I struggled like most girls with self-image and finding myself as an individual in the age of social media, where comparisons to others can be accessed with a login to Instagram. I am 100% addicted to social media and so it wasn't through a cleanse of it that I was able to tap into how I felt about myself. For me, I was presented with opportunities to do something I love. I spent a few months traveling and tapping into my own skills. I was able to make a difference in other people's lives, and that drove me to the understanding the value of work I can produce.
After settling into this appreciation for what I am capable of, all on my own, I realized I hadn't gone on a date in several months-- and I didn't care. Finding meaningful experiences that you don't feel an obligation to share with someone else is so empowering. My money is spent on me, and my time is spent on things that can fill my soul and only my soul. I don't have to turn to the boy next to me and ask his opinion because right now, I wouldn't care anyway. It took me so long to understand the validity of experiences that I have by myself, and now I get to revel in it.

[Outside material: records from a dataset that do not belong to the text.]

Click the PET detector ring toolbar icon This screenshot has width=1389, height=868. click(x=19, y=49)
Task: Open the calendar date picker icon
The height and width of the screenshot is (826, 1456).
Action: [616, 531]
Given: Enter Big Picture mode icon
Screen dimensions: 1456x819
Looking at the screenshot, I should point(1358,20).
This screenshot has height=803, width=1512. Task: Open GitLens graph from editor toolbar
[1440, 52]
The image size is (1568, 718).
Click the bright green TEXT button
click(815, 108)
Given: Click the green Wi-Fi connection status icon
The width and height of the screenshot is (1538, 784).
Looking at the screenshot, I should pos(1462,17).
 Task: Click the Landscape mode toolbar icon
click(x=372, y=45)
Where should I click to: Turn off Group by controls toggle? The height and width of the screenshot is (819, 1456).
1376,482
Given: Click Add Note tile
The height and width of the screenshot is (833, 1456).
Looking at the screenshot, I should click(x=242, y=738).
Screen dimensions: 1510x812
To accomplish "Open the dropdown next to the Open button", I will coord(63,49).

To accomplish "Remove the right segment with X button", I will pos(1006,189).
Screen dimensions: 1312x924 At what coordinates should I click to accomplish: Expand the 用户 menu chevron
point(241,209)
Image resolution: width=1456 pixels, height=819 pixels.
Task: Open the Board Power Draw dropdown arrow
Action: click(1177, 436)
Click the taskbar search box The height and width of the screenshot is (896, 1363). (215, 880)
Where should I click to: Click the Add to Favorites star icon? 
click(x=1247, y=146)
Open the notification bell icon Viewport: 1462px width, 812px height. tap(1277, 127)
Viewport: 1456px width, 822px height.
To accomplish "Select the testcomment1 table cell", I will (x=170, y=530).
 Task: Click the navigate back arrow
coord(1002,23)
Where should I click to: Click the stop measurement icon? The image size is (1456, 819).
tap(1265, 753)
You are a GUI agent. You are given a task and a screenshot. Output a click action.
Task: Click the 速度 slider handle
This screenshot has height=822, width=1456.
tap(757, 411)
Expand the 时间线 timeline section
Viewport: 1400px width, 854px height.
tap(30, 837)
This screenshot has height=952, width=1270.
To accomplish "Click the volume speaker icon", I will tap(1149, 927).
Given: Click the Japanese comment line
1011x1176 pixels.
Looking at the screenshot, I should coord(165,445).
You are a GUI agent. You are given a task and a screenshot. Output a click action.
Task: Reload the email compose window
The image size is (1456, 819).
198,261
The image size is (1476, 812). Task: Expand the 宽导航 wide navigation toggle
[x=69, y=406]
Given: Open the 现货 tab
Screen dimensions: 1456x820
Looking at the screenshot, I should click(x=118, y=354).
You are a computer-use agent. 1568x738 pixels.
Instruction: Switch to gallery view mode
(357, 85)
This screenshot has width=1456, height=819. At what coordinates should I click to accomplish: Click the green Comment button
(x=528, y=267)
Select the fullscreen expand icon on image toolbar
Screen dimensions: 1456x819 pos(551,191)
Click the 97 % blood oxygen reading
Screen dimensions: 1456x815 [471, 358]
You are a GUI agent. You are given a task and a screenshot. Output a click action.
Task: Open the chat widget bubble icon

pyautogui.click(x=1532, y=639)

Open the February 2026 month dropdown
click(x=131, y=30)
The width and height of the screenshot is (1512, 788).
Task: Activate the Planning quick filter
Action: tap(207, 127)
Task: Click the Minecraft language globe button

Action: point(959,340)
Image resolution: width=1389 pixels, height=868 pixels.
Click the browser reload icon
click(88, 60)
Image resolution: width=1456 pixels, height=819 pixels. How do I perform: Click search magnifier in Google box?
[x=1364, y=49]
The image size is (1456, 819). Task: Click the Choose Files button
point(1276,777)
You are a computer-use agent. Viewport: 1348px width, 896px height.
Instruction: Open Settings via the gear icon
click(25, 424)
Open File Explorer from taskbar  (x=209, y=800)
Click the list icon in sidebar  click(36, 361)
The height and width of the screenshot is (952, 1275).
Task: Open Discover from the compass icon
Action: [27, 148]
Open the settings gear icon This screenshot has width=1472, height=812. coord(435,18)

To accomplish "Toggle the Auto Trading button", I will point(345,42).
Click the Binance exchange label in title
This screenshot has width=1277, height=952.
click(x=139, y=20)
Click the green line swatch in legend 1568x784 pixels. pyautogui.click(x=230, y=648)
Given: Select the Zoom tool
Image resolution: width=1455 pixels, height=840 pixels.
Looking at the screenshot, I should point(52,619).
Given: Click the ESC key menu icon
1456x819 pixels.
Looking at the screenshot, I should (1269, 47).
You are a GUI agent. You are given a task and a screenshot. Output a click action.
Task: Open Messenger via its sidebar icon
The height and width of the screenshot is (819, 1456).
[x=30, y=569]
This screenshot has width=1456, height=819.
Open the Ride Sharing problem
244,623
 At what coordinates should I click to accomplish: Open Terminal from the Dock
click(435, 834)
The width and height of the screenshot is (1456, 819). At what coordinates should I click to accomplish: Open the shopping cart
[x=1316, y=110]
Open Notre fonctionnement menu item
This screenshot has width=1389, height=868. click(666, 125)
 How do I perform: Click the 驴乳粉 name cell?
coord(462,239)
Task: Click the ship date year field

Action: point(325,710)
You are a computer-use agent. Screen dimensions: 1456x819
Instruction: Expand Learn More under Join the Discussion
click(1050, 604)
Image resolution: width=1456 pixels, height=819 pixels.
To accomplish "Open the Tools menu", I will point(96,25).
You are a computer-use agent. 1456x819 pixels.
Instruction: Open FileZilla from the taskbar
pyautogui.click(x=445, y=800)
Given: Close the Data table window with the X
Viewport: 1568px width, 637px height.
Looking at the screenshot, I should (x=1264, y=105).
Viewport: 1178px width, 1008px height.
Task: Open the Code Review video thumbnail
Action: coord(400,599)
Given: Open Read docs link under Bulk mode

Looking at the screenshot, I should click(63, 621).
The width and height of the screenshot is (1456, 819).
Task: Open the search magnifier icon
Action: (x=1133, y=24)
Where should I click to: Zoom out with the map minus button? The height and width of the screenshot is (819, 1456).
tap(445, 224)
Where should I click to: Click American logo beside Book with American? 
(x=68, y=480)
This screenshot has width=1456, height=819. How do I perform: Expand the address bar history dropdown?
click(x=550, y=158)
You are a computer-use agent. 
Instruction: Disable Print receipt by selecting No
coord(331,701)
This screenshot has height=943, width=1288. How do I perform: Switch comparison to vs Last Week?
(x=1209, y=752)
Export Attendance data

This understanding of the wholeness I can feel on my own has also allowed me to be a better friend. I know how I feel about things and don't ever feel obligated to water down feelings or passion about something because of how it might reflect on my partner. I have time to dedicate to being with people who make me better and fill my life with the kindness and laughter that I know I deserve. Adult friendships are hard if you do them right and it is great to know what I bring to the table all by myself. My time and my ability to be fully present in my own life and the lives of the people that mean the most to me have become my most precious commodities. Instead of worrying about looking good to attract the attention of a boy at a bar, I can get ready for a night out and unashamedly sweat off all of my makeup dancing with my best friends because I just don't care about any of the boys in the bar anymore.
I'm not saying that being in a relationship is a bad thing by any means. For me though, I worried too much about finding a boyfriend and not about filling my life with me. I'm more aware of who I am and what I want now, so if a man does present himself, I can decide with an unfiltered mind if he is something I want to be included in my life. I am living selfishly and enjoying this time on my own, and I believe this time spent finding myself will make me a better partner if I do end up in a relationship down the line.
Please, please, please be selfish! Go on an "Eat, Pray, Love" adventure. Read a book that makes you cry. Start running. Sit in your room and soak in the silence that is all yours to have. Sit in your room and scream because you don't owe anyone an explanation to what is in your head or coming out of your mouth. Just please know yourself before you give her to someone else.